Magnesium is important for detoxification as it is needed to product glutathione. Magnesium also plays a role in the active transport of calcium and potassium ions across cell membranes, a process that is important to nerve impulse conduction, muscle contraction, and normal heart rhythm. Other studies also show a link between low magnesium and headaches.
Biotics sends me periodic updates that have a format similar to my blog. I have written about magnesium several times over the past five years. To review those blogs just type magnesium in the search box in the upper left hand corner of my blog site.
Clinically, I use magnesium most often to control heart rate. It is especially effective in the treatment of tachycardia (rapid heart rate) but is also a vital component in the treatment of Afib (atrial fibrillation) as well.
Magnesium can be titrated to tolerance. Start at 100mg per day and increase by 100mg per day until the stool becomes loose. At that point you are unable to absorb this amount of magnesium. It is being passed to the large intestine where it over stimulates the bowel. This is the reason magnesium is often misused as a laxative.
Now reduce the magnesium by 100mg and the stool should return to normal. Over time, if you are restoring proper magnesium levels from a deficiency, the loose stool may return again. This indicates the need to reduce daily supplementation further.

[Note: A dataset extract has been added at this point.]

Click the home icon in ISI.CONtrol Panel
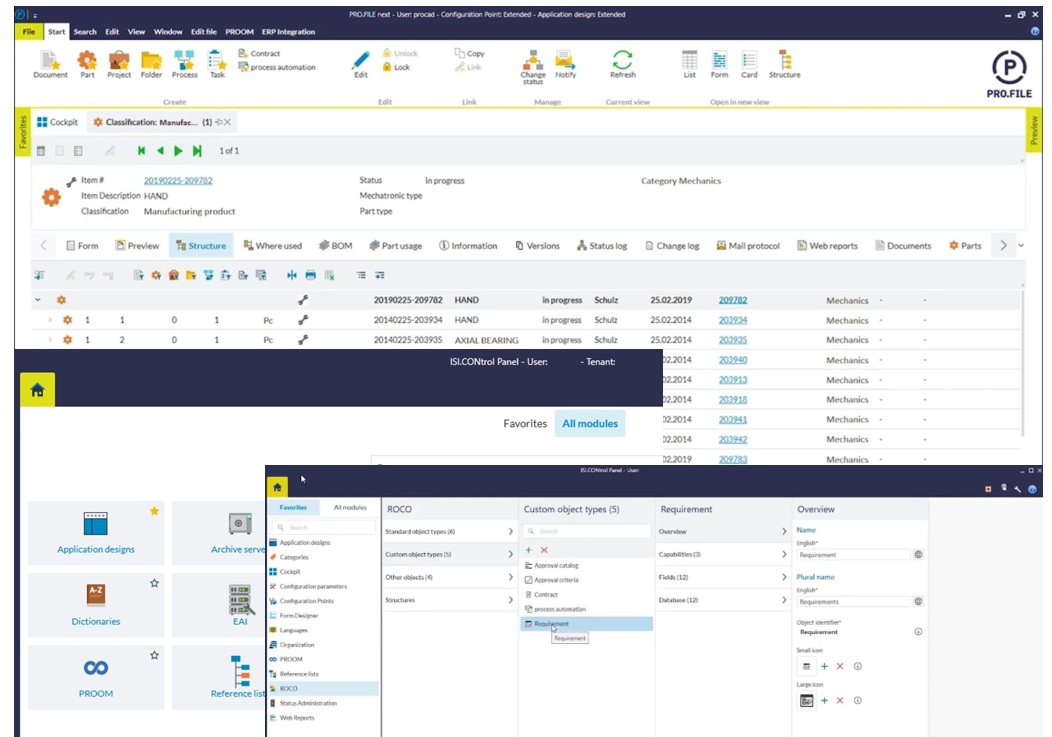The width and height of the screenshot is (1052, 737). [37, 391]
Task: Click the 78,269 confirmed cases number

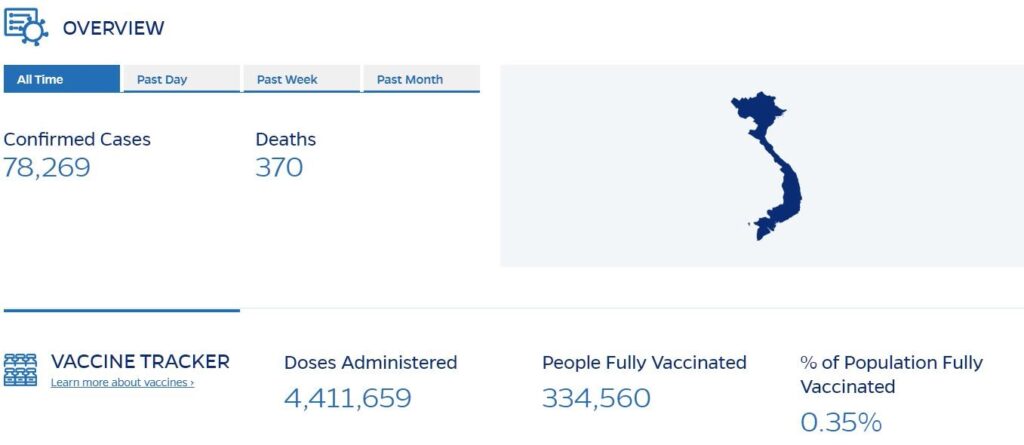Action: [47, 168]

The opposite is also true. During times of stress, your need for magnesium may increase dramatically. You may be able to increase the dosage without the laxative effect until the stressor is relieved. Then the loose stool will return indicating a reduction in dose is warranted.
I typically take 300mg of magnesium daily. However, during preparations for Hurricane Irma, I had to increase my daily dose to 1200mg to control my tachycardia. Once the path of the storm moved west, I slowly returned to 300mg based on my stool.
More recently, I had a series of injuries that curtailed my regular exercise. I experienced a few episodes of tachycardia and had to increase my magnesium to 400mg daily. As I return to exercise, I suspect the daily dose to drop again.
Magnesium is an important mineral in the body and often needs supplementation to the daily diet. Use the consistency of your stool as a guide, but don’t use magnesium as a daily laxative.